__Data for this exercise__:
__________________________________________________

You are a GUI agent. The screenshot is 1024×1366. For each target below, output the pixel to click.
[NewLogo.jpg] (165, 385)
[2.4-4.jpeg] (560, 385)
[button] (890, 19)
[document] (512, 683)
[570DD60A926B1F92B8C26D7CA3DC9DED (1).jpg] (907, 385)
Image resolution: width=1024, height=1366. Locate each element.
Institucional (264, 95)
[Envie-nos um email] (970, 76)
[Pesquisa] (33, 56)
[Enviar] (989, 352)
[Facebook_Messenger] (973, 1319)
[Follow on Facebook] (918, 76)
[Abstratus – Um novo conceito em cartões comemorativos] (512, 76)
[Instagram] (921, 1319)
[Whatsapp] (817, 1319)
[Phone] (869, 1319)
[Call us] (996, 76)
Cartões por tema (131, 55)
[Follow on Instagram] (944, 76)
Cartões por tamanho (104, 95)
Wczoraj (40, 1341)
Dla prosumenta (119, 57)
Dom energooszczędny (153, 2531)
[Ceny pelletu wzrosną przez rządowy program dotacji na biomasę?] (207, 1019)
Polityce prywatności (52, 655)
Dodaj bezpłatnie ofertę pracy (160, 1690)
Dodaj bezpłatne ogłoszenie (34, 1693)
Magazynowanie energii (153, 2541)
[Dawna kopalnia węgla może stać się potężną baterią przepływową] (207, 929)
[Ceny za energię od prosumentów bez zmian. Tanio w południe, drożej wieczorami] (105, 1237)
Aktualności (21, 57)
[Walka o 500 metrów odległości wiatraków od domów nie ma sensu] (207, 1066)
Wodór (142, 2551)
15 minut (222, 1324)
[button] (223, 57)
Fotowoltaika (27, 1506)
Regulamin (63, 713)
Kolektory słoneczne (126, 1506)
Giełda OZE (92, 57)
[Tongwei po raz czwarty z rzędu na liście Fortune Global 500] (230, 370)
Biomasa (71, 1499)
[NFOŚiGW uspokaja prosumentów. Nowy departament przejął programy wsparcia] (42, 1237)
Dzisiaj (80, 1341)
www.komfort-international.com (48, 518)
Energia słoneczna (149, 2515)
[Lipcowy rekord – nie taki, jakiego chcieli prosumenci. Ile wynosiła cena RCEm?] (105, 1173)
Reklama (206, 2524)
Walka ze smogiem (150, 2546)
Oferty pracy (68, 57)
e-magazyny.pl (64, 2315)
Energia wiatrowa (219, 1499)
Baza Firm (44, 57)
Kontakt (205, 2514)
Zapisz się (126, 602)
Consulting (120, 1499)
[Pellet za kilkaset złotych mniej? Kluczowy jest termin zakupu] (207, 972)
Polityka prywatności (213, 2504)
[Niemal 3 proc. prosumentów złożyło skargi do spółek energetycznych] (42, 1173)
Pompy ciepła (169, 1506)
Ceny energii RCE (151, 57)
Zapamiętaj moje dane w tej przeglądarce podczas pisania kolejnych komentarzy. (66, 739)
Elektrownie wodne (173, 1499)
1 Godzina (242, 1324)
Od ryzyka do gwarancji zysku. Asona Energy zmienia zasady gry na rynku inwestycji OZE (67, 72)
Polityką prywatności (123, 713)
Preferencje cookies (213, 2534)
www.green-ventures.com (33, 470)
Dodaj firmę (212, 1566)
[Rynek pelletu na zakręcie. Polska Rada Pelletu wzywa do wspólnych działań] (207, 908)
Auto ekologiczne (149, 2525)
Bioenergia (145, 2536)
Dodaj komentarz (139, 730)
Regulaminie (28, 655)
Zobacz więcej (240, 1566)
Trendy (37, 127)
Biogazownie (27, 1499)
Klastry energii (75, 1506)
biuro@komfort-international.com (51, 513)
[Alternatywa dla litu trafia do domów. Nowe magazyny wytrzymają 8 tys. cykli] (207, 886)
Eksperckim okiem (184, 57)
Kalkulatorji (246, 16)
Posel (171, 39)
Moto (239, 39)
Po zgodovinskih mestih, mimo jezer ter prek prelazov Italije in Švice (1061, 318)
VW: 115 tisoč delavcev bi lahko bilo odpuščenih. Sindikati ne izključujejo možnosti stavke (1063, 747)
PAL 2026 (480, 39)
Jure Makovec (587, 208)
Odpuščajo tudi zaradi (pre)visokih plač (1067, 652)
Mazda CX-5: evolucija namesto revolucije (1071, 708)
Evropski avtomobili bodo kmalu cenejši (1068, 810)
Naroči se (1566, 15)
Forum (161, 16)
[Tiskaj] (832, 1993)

__________________________________________________

__Problem statement__: Going through the entries, return every line holding the word "international".

__Completed task__:
www.komfort-international.com (48, 518)
biuro@komfort-international.com (51, 513)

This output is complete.